Dopo le indagini sui presunti brogli al seggio dello Zen, oggi i carabinieri sono tornati nella sede del Partito democratico per acquisire anche il verbale dei votanti di un altro gazebo, quello della centralissima piazza Indipendenza. Dopo la notizia dell’indagine della procura i garanti delle primarie aveva annullato l’esito delle votazioni nel seggio incriminato. Anche senza i voti dello Zen i “tre saggi” del centrosinistra aveva comunque decretato vincitore delle primarie Fabrizio Ferrandelli, che ha staccato Rita Borsellino di appena 126 preferenze.

Una vittoria di Pirro quella dell’ex golden boy di Leoluca Orlando, che infatti si è trovato nei giorni scorsi a dover mediare con gli alleati di coalizione che non sembrano assolutamente intenzionati a sostenerlo. Il nome di Ferrandelli non è finora riuscito a unire i partiti di centrosinistra. In particolare l’Italia dei valori di Leoluca Orlando sembra intenzionata a candidare ugualmente Rita Borsellino al primo turno. O in alternativa a puntare su altro concorrente sindaco che sia comunque diverso da Ferrandelli. Nonostante abbia vinto ufficialmente le primarie quindi l’ex capogruppo di Idv in consiglio comunale si è trovato alla fine senza una coalizione unita a sostenerlo.

Adesso però tutto potrebbe cambiare ancora una volta.

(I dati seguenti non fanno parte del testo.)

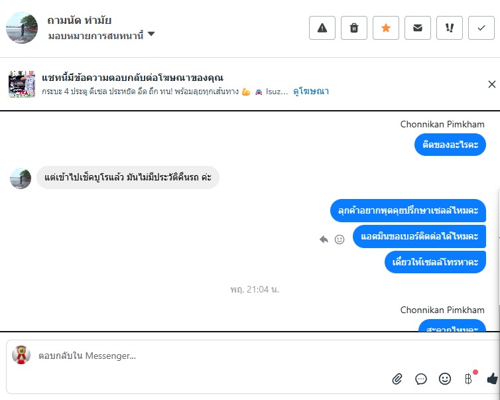Screen dimensions: 500x400
Task: Flag conversation with double exclamation icon
Action: (x=450, y=28)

L’inchiesta della magistratura si sta allargando a macchia d’olio. E se venissero riscontrate irregolarità anche nei voti del gazebo di piazza Indipendenza anche la vittoria di Ferrandelli potrebbe essere messa in discussione.

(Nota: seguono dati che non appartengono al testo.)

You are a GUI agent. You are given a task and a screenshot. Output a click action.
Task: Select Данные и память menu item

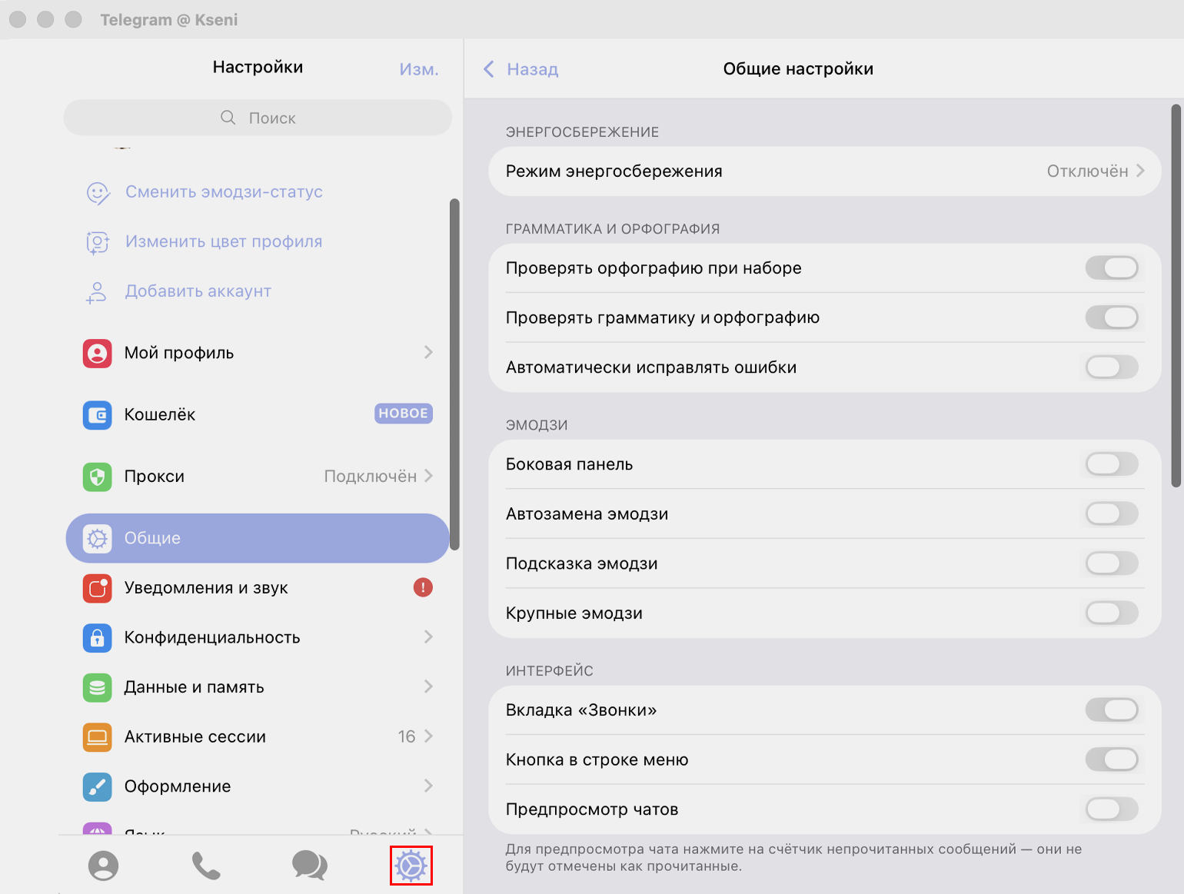pyautogui.click(x=195, y=687)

Nel seggio che da questo pomeriggio è al vaglio degl’inquirenti infatti Ferrandelli ha ottenuto 661 voti, ben 246 in più di Rita Borsellino. E se i garanti, come già fatto con lo Zen, decidessero di annullare anche i voti di piazza Indipendenza sarebbe Rita Borsellino a vincere.

L’indagine della magistratura era scattata durante le operazioni di voto del 4 marzo: un rappresentante di lista della Borsellino aveva infatti denunciato la presenza di una donna nei pressi del gazebo dello Zen che invitava i cittadini a votare Ferrandelli in cambio di un euro. Sotto inchiesta era finita Francesca Trapani, rappresentante di lista di Ferrandelli, trovata in possesso di cinquanta certificati elettorali.

E se Ferrandelli si dice “sereno che la magistratura faccia chiarezza” il segretario provinciale del Pd Enzo Di Girolamo cerca di smorzare i toni “Si sta alzando un polverone mediatico basato sul nulla: non c’è stato nessun sequestro nella sede del Pd in relazione alle primarie. Semplicemente nei giorni scorsi i carabinieri hanno chiesto di acquisire una copia del verbale del seggio ‘ di piazza Indipendenza e naturalmente hanno trovato da parte nostra la massima collaborazione”.